* 原文 *
+++

棱为\(AB\),面分别为\(\alpha\),\(\beta\)的二面角记作二面角\(\alpha-AB-\beta\).
在二面角的棱\(l\)上任取一点\(O\),以点\(O\)为垂足,在半平面\(\alpha\)和\(\beta\)内分别作垂直于棱l的射线\(OA\)和\(OB\),则射线\(OA\)和\(OB\)构成的\(∠AOB\)叫做二面角的平面角.
(2) 范围
二面角的平面角\(\alpha\)的取值范围是\(\left[0^{\circ}, 180^{\circ}\right]\).
【例】 在正方体\(ABCD-A' B' C' D'\)中,求二面角\(A-A' D'-B'\),二面角\(B-A' D'-B'\).

+++

* 练习任务 *
- a) 判断下列三种说法是否与原文相符，每项答“是”或“否”，并原样引出原文中起决定作用的词句：(i) 棱上的点O必须取在棱的中点；(ii) 射线OA和OB都与棱垂直；(iii) 文中的例题以正方体为背景。
- b) 照原样重写原文中从“棱为\(AB\),面分别为\”起到“D'\)中,求二面角\(A-A' D'-B'\),二面角\(B-A' D'-B'\).”止的那一段。
后面各行取自别处，与原文无关。

* 所给资料 *
+++

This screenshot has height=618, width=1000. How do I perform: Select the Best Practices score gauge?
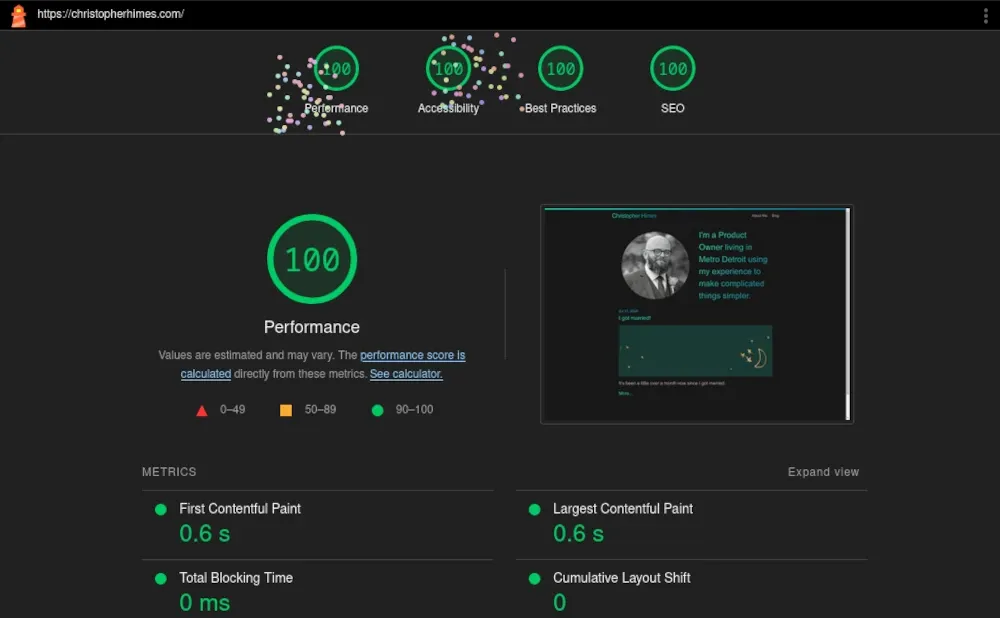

+++

* 参考答案 *
- a)
(i) 否，“任取一点”
(ii) 是，“垂直于棱l的射线”
(iii) 是，“在正方体”

- b)
棱为\(AB\),面分别为\(\alpha\),\(\beta\)的二面角记作二面角\(\alpha-AB-\beta\).
在二面角的棱\(l\)上任取一点\(O\),以点\(O\)为垂足,在半平面\(\alpha\)和\(\beta\)内分别作垂直于棱l的射线\(OA\)和\(OB\),则射线\(OA\)和\(OB\)构成的\(∠AOB\)叫做二面角的平面角.
(2) 范围
二面角的平面角\(\alpha\)的取值范围是\(\left[0^{\circ}, 180^{\circ}\right]\).
【例】 在正方体\(ABCD-A' B' C' D'\)中,求二面角\(A-A' D'-B'\),二面角\(B-A' D'-B'\).